A casino owner by name Martindale popularized this strategy among his casino’s clients. The story tells us that the word “martingale” was derived from this person name. In our days, some traders, investors and gamblers still use this strategy.

If a trader has $10,000 starting capital and places 100 trades (with the first trade of $100) according to the martingale system, where she/he wins a trade with a probability 0.51 (51%) and loses the trade with a probability 0.49 (49%), then the probability of ruin during these 100 trades is over 0.34 (34%).

The martingale type’s strategies have the following drawbacks:

-they do not take into account probabilities to win/lose;

-they have a very high probability of ruin.


2. Optimal strategies based on Kelly’s criterion

In 1956, a mathematician John Kelly, Jr. published an article in which the optimal solution was found for games with positive expected value (edge). Kelly avoided the ruin problem by allowing bets to be infinitely divisible (see [3-6]). This resulted in a nice and beautiful optimal solution of a mathematical problem.

If a player can win $1 with a probability p and lose $1 with a probability q, where p>q, then Kelly’s strategy is to bet p-q fraction of the current capital (bankroll). If p-q<=0 then players should not play the game. In theory (infinite time to play) this strategy gives the fastest speed of growth in capital for players.

A mathematician, Edward Thorp, was the first person who successfully applied Kelly’s strategy to blackjack card games in casinos and trading in financial markets. His fund Princeton Newport had never had a down quarter and his fund Convertible Hedge Associates, from November 1969 trough December 1973 had cumulative gains of 102.9 percent, versus a loss of -0.5 percent for the Dow Jones average in the same period (see [7]).

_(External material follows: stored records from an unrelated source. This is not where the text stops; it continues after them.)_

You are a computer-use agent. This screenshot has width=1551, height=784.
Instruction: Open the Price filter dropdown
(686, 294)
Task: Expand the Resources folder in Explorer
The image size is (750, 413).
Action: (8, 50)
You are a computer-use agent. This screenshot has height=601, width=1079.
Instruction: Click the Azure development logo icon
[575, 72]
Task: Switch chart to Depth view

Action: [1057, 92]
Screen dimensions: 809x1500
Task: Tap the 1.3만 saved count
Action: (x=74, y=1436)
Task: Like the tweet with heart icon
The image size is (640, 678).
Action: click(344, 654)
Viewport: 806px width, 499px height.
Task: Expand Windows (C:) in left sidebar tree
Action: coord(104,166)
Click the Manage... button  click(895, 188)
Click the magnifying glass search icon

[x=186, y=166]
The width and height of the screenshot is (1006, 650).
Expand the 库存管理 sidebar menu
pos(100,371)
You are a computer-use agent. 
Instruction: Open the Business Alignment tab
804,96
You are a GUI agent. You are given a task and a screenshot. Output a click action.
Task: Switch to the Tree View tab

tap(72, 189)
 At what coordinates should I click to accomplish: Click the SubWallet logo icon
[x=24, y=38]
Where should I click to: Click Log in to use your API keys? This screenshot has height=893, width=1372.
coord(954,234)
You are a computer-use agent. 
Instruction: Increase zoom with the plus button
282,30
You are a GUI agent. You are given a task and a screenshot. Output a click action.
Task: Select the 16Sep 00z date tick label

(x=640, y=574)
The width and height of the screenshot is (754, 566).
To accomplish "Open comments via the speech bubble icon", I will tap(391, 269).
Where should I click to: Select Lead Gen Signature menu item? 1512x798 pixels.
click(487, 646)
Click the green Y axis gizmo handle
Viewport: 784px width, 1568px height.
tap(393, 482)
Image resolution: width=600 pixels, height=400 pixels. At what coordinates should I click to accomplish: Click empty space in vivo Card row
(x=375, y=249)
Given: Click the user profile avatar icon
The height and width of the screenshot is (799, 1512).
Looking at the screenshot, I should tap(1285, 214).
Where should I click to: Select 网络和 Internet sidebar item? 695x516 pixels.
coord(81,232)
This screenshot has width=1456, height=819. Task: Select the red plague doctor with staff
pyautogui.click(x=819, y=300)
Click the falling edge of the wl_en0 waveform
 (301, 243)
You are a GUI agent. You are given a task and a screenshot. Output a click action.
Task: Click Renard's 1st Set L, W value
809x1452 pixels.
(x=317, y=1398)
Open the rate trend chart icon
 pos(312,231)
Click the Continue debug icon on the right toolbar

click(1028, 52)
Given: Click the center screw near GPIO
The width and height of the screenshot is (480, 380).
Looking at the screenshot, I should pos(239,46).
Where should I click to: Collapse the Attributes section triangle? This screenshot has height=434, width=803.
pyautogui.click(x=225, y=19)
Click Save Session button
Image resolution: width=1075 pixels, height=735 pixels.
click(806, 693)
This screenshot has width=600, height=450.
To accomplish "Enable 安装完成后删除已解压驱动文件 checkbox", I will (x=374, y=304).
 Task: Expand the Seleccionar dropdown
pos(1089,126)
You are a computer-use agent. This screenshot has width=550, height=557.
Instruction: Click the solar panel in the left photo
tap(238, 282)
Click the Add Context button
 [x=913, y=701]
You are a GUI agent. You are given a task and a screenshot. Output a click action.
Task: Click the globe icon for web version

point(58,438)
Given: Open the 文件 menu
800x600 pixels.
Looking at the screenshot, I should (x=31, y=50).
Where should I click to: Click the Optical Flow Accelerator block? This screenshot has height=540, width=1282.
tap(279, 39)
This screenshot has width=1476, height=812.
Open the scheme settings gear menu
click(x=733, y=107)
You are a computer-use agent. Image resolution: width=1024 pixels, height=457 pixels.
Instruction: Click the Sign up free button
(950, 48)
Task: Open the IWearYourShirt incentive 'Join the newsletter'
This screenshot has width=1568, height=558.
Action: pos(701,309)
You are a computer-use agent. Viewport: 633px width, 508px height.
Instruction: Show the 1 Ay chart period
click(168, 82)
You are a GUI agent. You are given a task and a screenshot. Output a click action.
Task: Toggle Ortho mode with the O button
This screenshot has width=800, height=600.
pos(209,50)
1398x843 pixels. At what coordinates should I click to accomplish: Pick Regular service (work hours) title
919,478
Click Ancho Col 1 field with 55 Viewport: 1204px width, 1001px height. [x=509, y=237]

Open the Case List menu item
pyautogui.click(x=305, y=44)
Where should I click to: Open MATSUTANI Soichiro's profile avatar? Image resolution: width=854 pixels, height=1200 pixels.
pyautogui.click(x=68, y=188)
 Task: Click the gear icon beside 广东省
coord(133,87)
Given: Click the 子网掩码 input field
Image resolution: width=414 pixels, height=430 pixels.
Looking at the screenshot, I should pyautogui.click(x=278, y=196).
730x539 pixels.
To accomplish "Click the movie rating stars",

In practical situations with a finite number of bets and limits on minimal and maximal bets, Kelly’s strategy is not the optimal strategy for many players/investors with different risk-reward preferences (see the example below).


3. Minimax optimal strategies

Minimax type of strategies also known from ancient times. They were used by military leaders to find optimal strategies in wars with an adversary, which maximize success from own actions and minimize losses from the adversary actions. After the World War II, some information on this topic was declassified and published.

In 1997, the world chess champion Garry Kasparov lost games to Dip Blue computer. Dip Blue used minimax strategy to win the games (see [9]). Since then minimax type of strategies are popular among game theorists and artificial intelligence systems developers. Strange enough, that majority of financial advisers do not know this type of strategy and do not advise their clients to use it.

In simple words, we define a minimax type of strategy as a strategy that minimize some criteria (for example, loss, probability of ruin, etc.) and maximize other criteria (for example, profit, gain, capital growth, etc.) on the given set of restrictions (for example, maximal and minimal limits on bets/investments, total number of bets/trades, etc.)

Let us consider three persons with different risk-reward preferences. Alisa is a day trader on crypto and stock exchanges. She buys in the morning derivatives with the best profit potential and sells at the end of the same day. On average, she has 51% of correctly determined directions of price movements and 10% profit/loss per trade. She is a risk averse person and wants her probability to have positive gains after 365 days of trading to be over 60% and risk of ruin less than 10^-6. Alisa also wants that the strategy to be robust to 1% error in an estimation of the probability to win.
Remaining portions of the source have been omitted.